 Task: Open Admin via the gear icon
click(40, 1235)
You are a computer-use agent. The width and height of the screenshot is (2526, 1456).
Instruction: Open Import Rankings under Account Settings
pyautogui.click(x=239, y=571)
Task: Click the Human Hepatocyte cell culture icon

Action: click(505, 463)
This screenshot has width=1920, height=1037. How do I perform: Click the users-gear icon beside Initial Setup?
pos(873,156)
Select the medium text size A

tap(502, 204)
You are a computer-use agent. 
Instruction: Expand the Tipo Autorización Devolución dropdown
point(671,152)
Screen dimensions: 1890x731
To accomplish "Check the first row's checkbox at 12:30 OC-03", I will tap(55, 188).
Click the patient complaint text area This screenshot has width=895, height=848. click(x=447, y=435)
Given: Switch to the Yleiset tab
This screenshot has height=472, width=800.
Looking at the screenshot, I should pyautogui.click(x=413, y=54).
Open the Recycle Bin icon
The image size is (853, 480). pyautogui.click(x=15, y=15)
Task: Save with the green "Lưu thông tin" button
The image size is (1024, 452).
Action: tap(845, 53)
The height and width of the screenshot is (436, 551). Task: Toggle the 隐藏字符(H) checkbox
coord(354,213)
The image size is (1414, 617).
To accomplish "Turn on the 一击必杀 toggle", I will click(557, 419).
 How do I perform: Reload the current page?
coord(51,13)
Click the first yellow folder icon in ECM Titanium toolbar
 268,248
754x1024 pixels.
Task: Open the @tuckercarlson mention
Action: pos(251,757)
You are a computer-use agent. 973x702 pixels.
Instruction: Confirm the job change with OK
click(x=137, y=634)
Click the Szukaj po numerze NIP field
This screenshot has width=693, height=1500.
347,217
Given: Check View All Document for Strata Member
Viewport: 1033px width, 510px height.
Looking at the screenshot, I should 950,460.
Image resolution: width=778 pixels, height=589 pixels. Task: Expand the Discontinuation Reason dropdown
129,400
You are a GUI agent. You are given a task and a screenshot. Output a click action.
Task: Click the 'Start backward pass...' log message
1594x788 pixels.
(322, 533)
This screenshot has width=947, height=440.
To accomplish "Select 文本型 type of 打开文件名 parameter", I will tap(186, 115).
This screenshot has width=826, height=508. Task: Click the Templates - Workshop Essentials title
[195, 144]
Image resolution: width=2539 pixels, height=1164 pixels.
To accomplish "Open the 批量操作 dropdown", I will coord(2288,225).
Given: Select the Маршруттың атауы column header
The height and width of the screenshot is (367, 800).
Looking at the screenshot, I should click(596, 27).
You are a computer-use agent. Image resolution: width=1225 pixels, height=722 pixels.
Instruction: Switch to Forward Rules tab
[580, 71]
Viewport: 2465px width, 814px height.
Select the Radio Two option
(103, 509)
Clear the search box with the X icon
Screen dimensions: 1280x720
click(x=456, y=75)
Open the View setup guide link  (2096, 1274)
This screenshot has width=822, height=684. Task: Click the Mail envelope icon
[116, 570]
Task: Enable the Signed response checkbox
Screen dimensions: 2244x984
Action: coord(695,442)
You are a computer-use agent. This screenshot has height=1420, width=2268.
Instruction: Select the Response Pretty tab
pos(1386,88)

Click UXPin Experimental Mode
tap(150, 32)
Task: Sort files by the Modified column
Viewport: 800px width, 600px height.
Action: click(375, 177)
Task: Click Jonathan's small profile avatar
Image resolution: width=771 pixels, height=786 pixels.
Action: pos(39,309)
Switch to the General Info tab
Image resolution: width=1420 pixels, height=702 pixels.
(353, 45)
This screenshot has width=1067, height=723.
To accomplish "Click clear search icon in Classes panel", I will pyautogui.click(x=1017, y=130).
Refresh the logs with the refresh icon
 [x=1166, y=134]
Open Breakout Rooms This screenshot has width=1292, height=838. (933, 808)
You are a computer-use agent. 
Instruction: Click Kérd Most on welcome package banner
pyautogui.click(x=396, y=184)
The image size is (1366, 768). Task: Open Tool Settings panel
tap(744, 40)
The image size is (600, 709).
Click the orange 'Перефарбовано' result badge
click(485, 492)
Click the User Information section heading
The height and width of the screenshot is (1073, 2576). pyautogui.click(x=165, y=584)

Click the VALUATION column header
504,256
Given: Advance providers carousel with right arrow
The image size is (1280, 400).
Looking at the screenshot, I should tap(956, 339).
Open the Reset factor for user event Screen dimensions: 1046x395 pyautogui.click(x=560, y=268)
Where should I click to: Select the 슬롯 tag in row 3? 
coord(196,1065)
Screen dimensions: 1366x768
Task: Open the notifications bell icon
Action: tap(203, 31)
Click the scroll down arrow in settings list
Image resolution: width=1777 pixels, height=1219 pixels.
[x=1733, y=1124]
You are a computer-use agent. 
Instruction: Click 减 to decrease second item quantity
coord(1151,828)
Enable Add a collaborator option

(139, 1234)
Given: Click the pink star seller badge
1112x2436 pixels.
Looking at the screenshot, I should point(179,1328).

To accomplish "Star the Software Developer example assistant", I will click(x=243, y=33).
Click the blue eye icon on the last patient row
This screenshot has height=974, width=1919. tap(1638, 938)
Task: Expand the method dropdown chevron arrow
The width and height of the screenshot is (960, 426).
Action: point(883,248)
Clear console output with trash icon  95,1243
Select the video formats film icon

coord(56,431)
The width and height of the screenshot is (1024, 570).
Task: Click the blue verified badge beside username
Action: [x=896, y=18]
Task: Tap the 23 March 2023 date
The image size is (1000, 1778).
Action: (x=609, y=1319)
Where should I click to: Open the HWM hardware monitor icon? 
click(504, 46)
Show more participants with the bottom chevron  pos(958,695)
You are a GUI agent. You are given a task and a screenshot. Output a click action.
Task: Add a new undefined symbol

> [Exercise goal]: Rewrite the listing starting at its first line and ending at the line that contains "pos(873,156)", with "Account Settings" replaced by "User Settings" and everything else unchanged.

> [Output of the task]:
 Task: Open Admin via the gear icon
click(40, 1235)
You are a computer-use agent. The width and height of the screenshot is (2526, 1456).
Instruction: Open Import Rankings under User Settings
pyautogui.click(x=239, y=571)
Task: Click the Human Hepatocyte cell culture icon

Action: click(505, 463)
This screenshot has width=1920, height=1037. How do I perform: Click the users-gear icon beside Initial Setup?
pos(873,156)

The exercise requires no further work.